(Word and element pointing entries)
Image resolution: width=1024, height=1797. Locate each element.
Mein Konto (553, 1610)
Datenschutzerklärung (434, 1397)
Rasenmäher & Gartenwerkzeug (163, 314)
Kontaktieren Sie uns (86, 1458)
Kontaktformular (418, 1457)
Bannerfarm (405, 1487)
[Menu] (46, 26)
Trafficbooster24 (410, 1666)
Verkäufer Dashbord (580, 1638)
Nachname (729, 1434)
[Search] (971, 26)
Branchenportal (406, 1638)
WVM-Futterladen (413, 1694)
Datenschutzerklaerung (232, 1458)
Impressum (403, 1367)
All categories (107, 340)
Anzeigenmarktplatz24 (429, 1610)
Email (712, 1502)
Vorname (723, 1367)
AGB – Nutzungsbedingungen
==
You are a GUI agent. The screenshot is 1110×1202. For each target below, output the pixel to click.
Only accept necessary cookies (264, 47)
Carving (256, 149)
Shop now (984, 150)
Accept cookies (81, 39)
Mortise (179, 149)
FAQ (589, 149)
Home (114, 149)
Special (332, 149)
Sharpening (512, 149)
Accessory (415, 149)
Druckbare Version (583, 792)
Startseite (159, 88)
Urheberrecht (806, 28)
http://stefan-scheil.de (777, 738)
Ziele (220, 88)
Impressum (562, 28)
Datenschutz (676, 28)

* Short exercise *
Change "All categories" to "Alle Kategorien" in every record from the line with "WVM-Futterladen (413, 1694)" down to the line with "AGB – Nutzungsbedingungen", and give those lines again with nothing else altered.

* Output *
WVM-Futterladen (413, 1694)
Datenschutzerklaerung (232, 1458)
Impressum (403, 1367)
Alle Kategorien (107, 340)
Anzeigenmarktplatz24 (429, 1610)
Email (712, 1502)
Vorname (723, 1367)
AGB – Nutzungsbedingungen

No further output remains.